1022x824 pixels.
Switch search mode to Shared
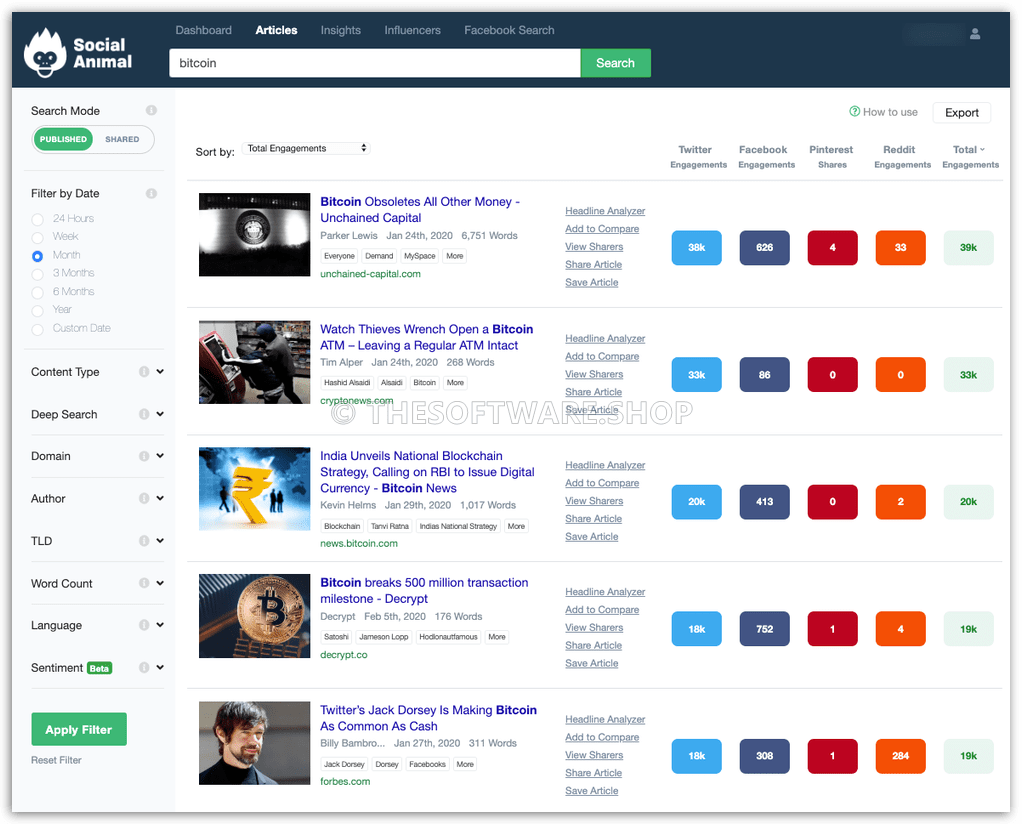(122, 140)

* * *

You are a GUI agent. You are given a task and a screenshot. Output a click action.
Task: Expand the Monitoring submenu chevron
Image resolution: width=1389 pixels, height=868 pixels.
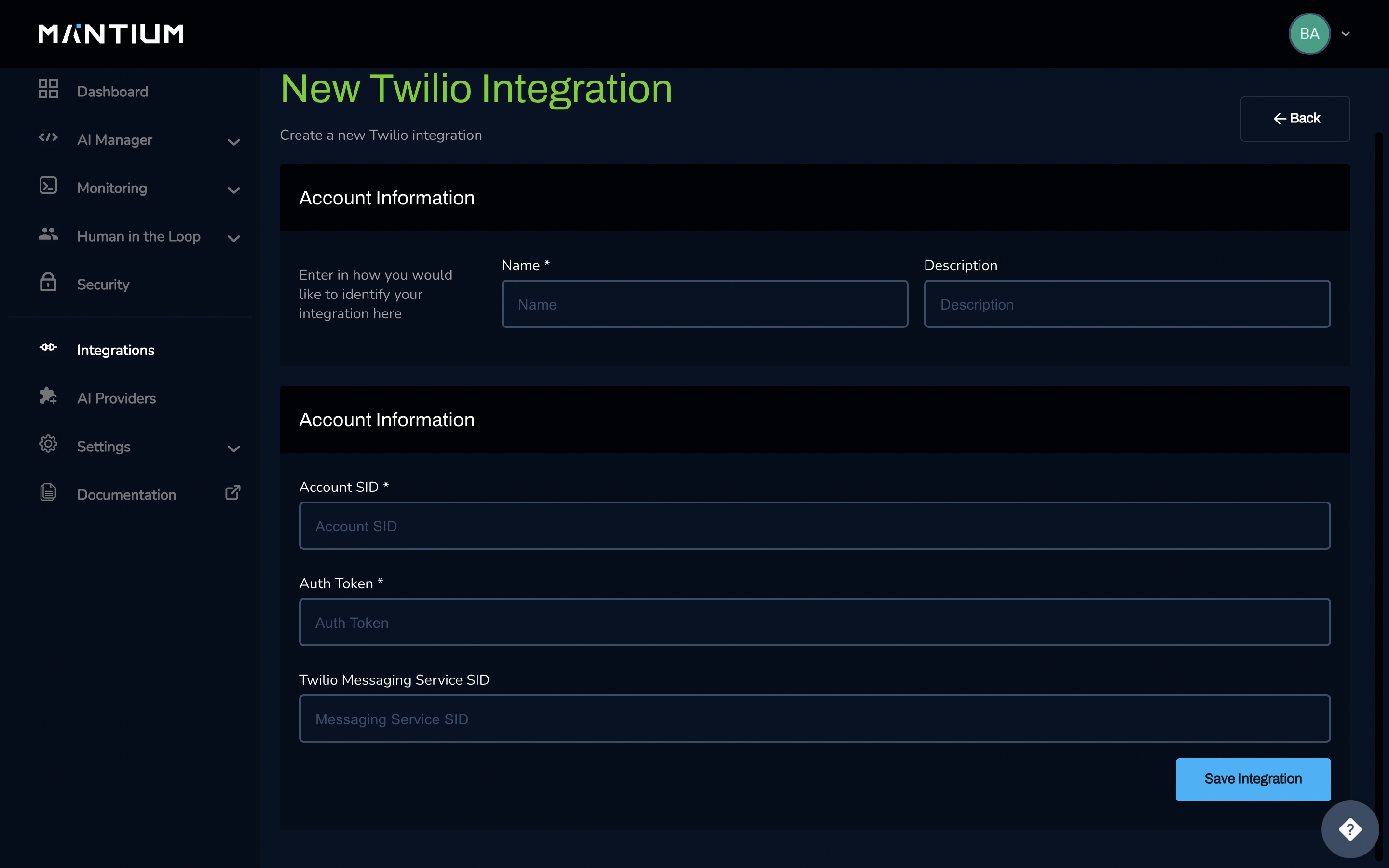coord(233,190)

## What you are asked to do
Swap "Monitoring" for "Analytics" in the rows, beginning at the line that has "You are a GUI" and stopping after the line that has "coord(233,190)". Give back only those lines, with everything else unchanged and the pictures left out.

## Output for this exercise
You are a GUI agent. You are given a task and a screenshot. Output a click action.
Task: Expand the Analytics submenu chevron
Image resolution: width=1389 pixels, height=868 pixels.
coord(233,190)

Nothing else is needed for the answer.